Days like today – with the sky a clear blue and the kind of heat that sinks lazily into your skin – remind me of Colorado’s Western Slope, where the Rockies meet the High Plains Desert.

I made my home there, in Grand Junction, for several years returning to New York. And on mornings like these, my thoughts always seem to drift back to the time-worn vistas which mark the region.

The landscape in that part of the country is the antithesis of the rolling hills and lush greenery of Central New York, and at first I struggled to find its beauty. Eventually, I discovered it – and something akin to inner peace – while hiking among the stone monoliths and box canyons of the Colorado National Monument.

I spent many an hour, and covered an untold number of miles, trekking in and around the park. In fact, I traveled my favorite backcountry trails – Liberty Cap, Monument Canyon, Old Gordon, Black Ridge and Devil’s Kitchen – so often that I can still see those vistas when I close my eyes.

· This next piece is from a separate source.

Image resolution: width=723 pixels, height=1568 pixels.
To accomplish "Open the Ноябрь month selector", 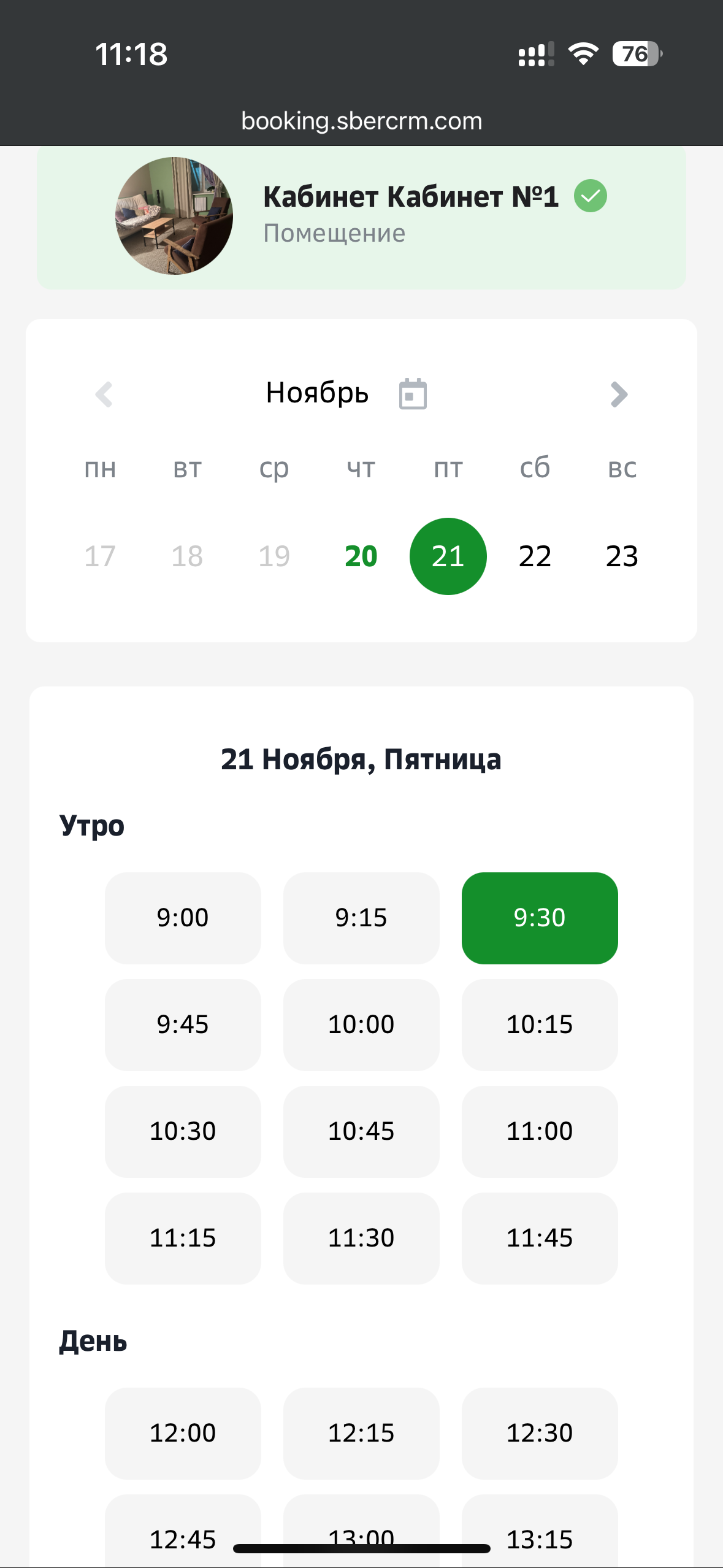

I retreat to those memories at times, when I long for solitude and serenity. Because I’ve found there is still comfort in the remembered feel of sliprock beneath my trusty hiking shoes, the echo of the pinyon jay’s piercing call and the joy of exploring a landscape of ancient rock, shaped by the forces of nature and the elements.

There is an old Native American legend, or so I’m told, which says visitors to Grand Junction are destined to return, unless they take the time to gather soil from the formations which mark three points of the compass around it: The Bookcliffs to the North, so named because of their resemblance to so many tomes on a shelf; the Grand Mesa to the Southeast; and the Monument.

It is something I failed to do when I returned home to New York, 2 1/2 years ago.

On days like these, when I feel the pull of the sun and the sky, I can’t help but wonder if it is in answer to the call of those ancients spirits, trying to lure me back.

In homage to those spirits, I offer this, a poem I wrote about one of those favorite trails:

Devil’s Kitchen (2007)

Battered sneakers covered
in red dust carry me
down into the valley.

Scrubby juniper mix
with spiky Mormon tea,
desert sage, pale Indian

rice grass and a few
scattered prickly pear,
magenta fruit hosting

globules of marshmallow fluff
waiting to turn scarlet
between my finger tips.

Rich soil rises like cities
in miniature, plump and black
from the recent rain.

I breathe deeply and savor
the sweet crispness
of the Spring air.

The trail forks before me,
but I worry not which way to choose.

I will lose my self in the clear
blue of the sky.

And find my self in this sacred, sacred place.